U.S. CISA Adds Android and Linux Kernel Flaws to Its Known Exploited Vulnerabilities Catalog

CISA’s Known Exploited Vulnerabilities (KEV) catalog serves as a frontline alert system for threats that have already seen real‑world attacks. By publishing newly confirmed exploits, the agency helps organizations prioritize remediation, especially when the vulnerabilities affect core infrastructure components like the Linux kernel and the Android operating system. The recent inclusion of CVE‑2022‑0492 and CVE‑2025‑48595 underscores the catalog’s role in bridging intelligence from security researchers to actionable guidance for federal and private entities.

The Linux kernel flaw targets the cgroups v1 release_agent mechanism, a feature that isolates resource usage for groups of processes. A flaw in its authentication logic enables a local attacker to break out of a container and gain root privileges on the host, a scenario that jeopardizes multi‑tenant cloud environments and on‑premises virtualization. Exploiting this bug requires only container‑level access, making it a high‑impact vector for ransomware groups and nation‑state actors seeking to pivot from compromised workloads to broader network control. Mitigation hinges on applying kernel patches released by major distributions and, where possible, migrating to cgroups v2, which addresses the underlying design weakness.

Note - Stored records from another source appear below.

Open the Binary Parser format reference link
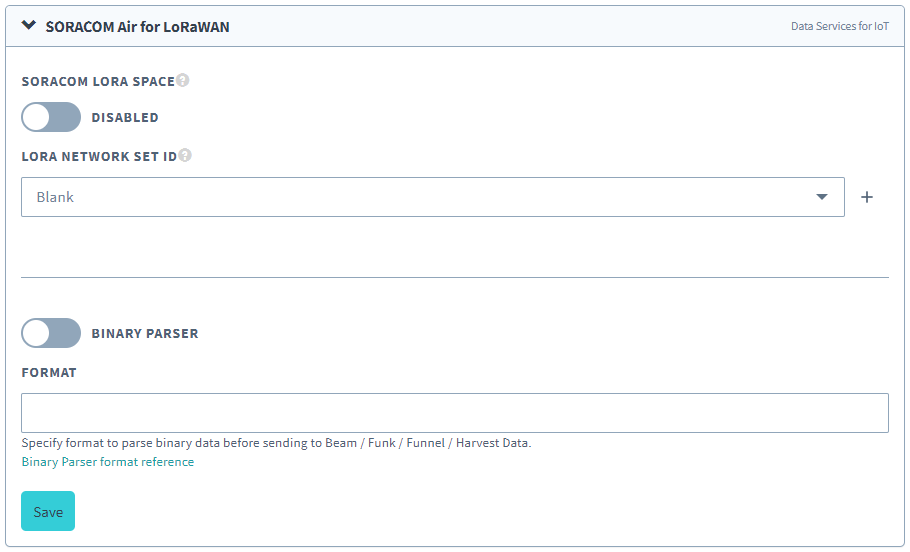Viewport: 910px width, 552px height. [x=108, y=462]
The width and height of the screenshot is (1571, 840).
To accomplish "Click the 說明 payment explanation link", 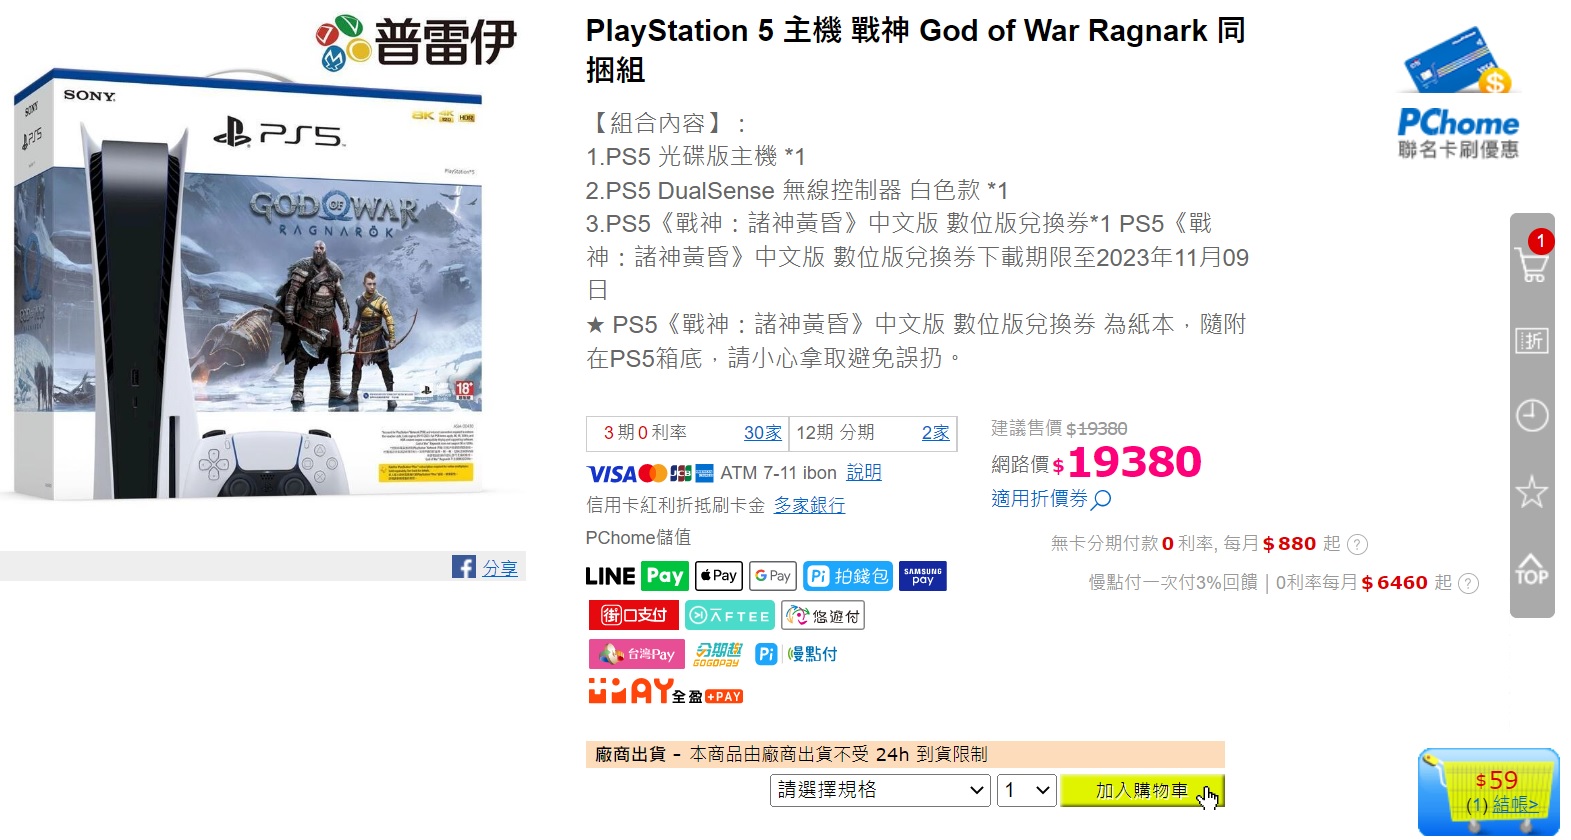I will [864, 472].
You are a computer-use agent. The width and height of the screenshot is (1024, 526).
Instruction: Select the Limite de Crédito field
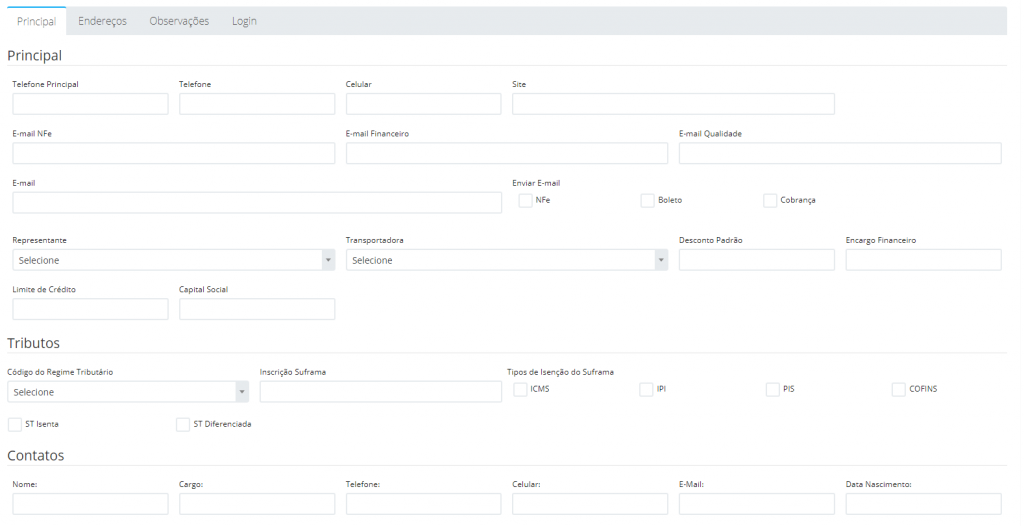click(x=90, y=309)
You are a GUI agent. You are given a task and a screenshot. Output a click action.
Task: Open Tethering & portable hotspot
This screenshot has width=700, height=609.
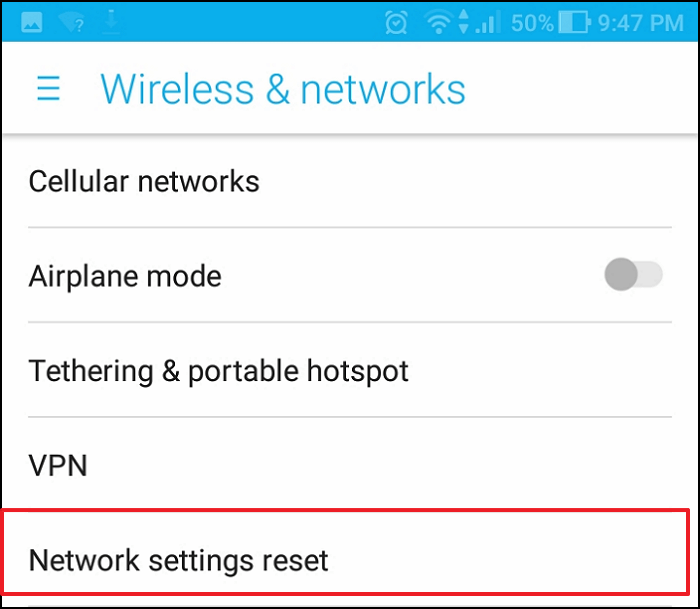pos(350,370)
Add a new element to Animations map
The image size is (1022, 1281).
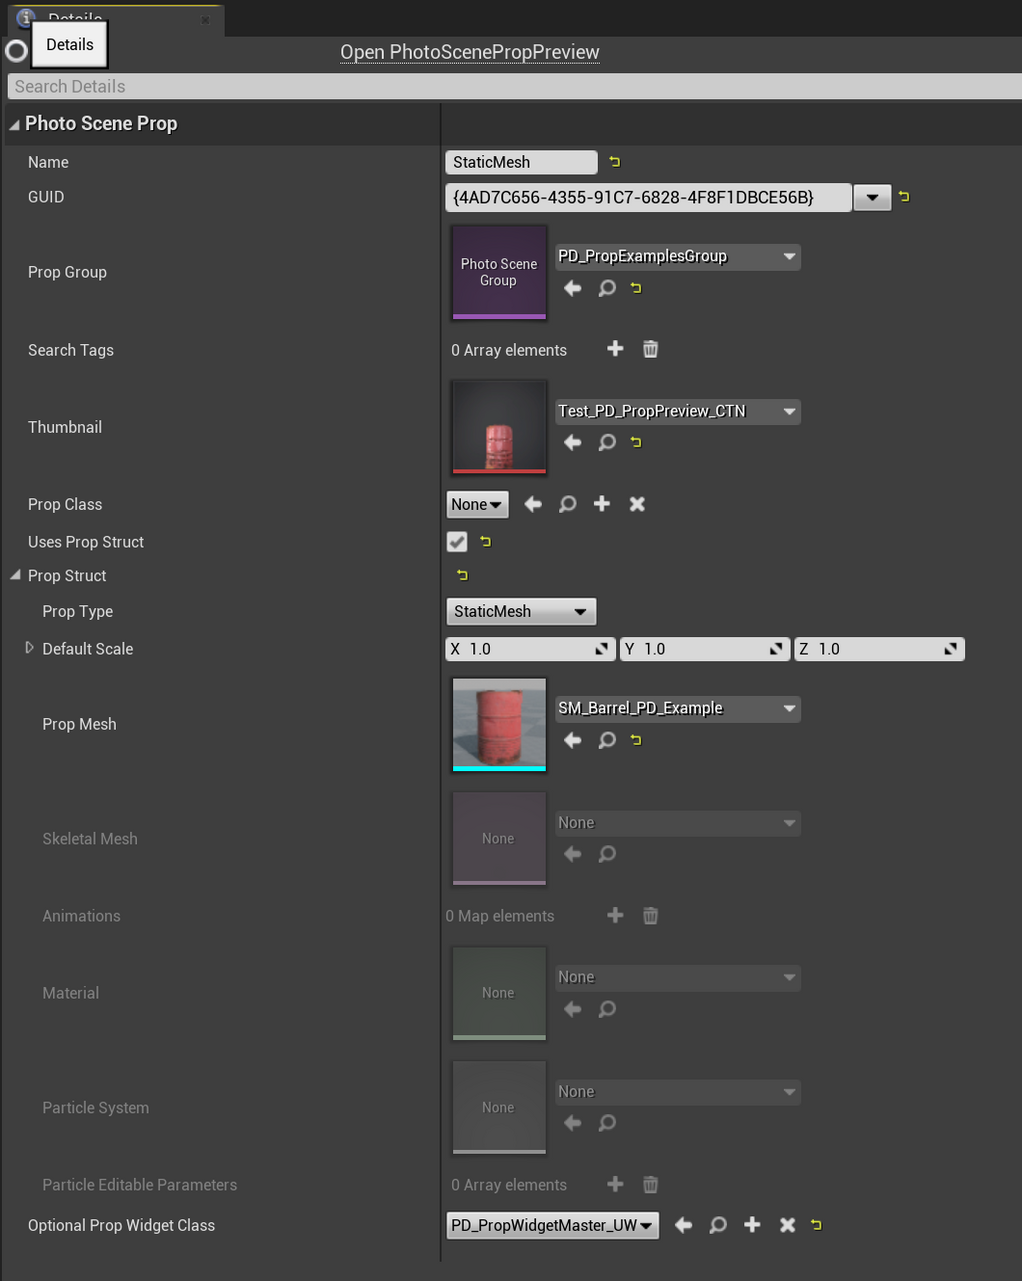click(x=614, y=915)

On the mobile front, CVE‑2025‑48595 is an integer overflow in the Android framework that can be triggered to execute arbitrary code without user interaction. Google’s security bulletin confirms limited, targeted exploitation, suggesting threat actors are already weaponizing the bug against high‑value targets. The vulnerability spans Android 14 through 16, covering millions of devices in enterprise BYOD programs and government deployments. Rapid patch distribution, combined with enforced compliance under CISA’s Binding Operational Directive 22‑01, is essential. Organizations should audit device inventories, enforce timely updates, and consider mobile threat defense solutions to detect anomalous behavior stemming from this exploit.